Salgono a oltre 20'000 i casi di Mpox, il cosiddetto vaiolo delle scimmie, segnalati in Africa da inizio anno, e a 582 i decessi. Ad aggiornare i numeri è il Centro europeo per la prevenzione e il controllo delle malattie (Ecdc) nel giorno in cui l'Organizzazione mondiale della sanità (Oms) lancia un piano strategico globale che prevede investimenti per 135 milioni di dollari. Mentre cresce la preoccupazione per l'epidemia in corso nella Repubblica Democratica del Congo, prosegue la ricerca sul nuovo ceppo virale, Clade I, considerato più pericoloso di quello che aveva provocato l'epidemia del 2022 e più in grado di colpire in bambini.
Emergenza sanitaria internazionale
Il vaiolo delle scimmie è una patologia infettiva causata da un Orthopoxvirus, un virus simile a quello che causa il vaiolo (da cui si differenzia per minore diffusività e gravità). Da novembre 2023 c'è stato, ricorda l'Ecdc, "un aumento del numero di persone infette dal virus" e la quasi totalità dei casi, 19'667, sono stati segnalati nella Repubblica democratica del Congo. Più di recente, "tali infezioni sono state segnalate in altri Paesi in Africa". E, cosa più preoccupante, nelle ultime settimane sono stati rilevati anche due casi importati: in Svezia (il 15 agosto) e in Thailandia (il 22 agosto). Numeri che hanno portato l'Oms, lo scorso 14 agosto, a dichiarare l'emergenza sanitaria internazionale. E ora, a lanciare un Piano strategico globale di preparazione e risposta al Mpox.

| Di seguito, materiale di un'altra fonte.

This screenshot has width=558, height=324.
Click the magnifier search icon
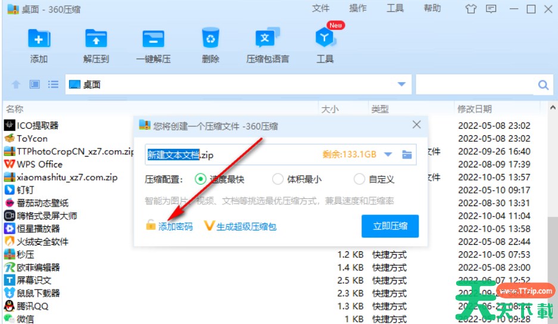543,85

I pilastri sono la prevenzione attraverso i vaccini, il controllo della trasmissione grazie alla sensibilizzazione delle comunità e una risposta alla malattia in base a precise linee guida.
Come agire
Il piano è soggetto ai contributi degli Stati membri e copre il periodo di sei mesi da settembre 2024 a febbraio 2025, prevedendo un fabbisogno di 135 milioni di dollari. "Le epidemie di Mpox - dichiara Tedros Adhanom Ghebreyesus, direttore generale dell'Oms, lanciando un appello per trovare i finanziamenti necessari - possono essere controllate e fermate. Per farlo è necessario un piano d'azione completo e coordinato tra agenzie internazionali e partner nazionali e locali, società civile, ricercatori, produttori e Stati membri". L'Ecdc conferma comunque che in Europa il livello di rischio valutato per la popolazione generale "rimane invariato" ed è valutato come "basso".
"La situazione sta evolvendo rapidamente"
Il sorvegliato speciale resta Clade I, un ceppo che non è chiaro quanto possa rispondere ai vaccini disponibili. A studiarne le particolarità è un team di ricerca de La Jolla Institute for Immunology (LJI), presso l'Università di San Diego, California. Il ceppo Clade I, spiega Alessandro Sette, co-direttore del Centro per l'innovazione dei vaccini LJI, "causa in genere casi più gravi e decessi rispetto al Clade II, inoltre sembra essere più trasmissibile tramite contatto pelle a pelle. Si è inoltre diffuso più ampiamente in persone di età inferiore ai 15 anni", mentre l'epidemia di Mpox del 2022, causata dal sottogruppo Clade II, è stata osservata principalmente in uomini che avevano rapporti sessuali con uomini. Quindi, precisa, "la situazione si sta evolvendo rapidamente".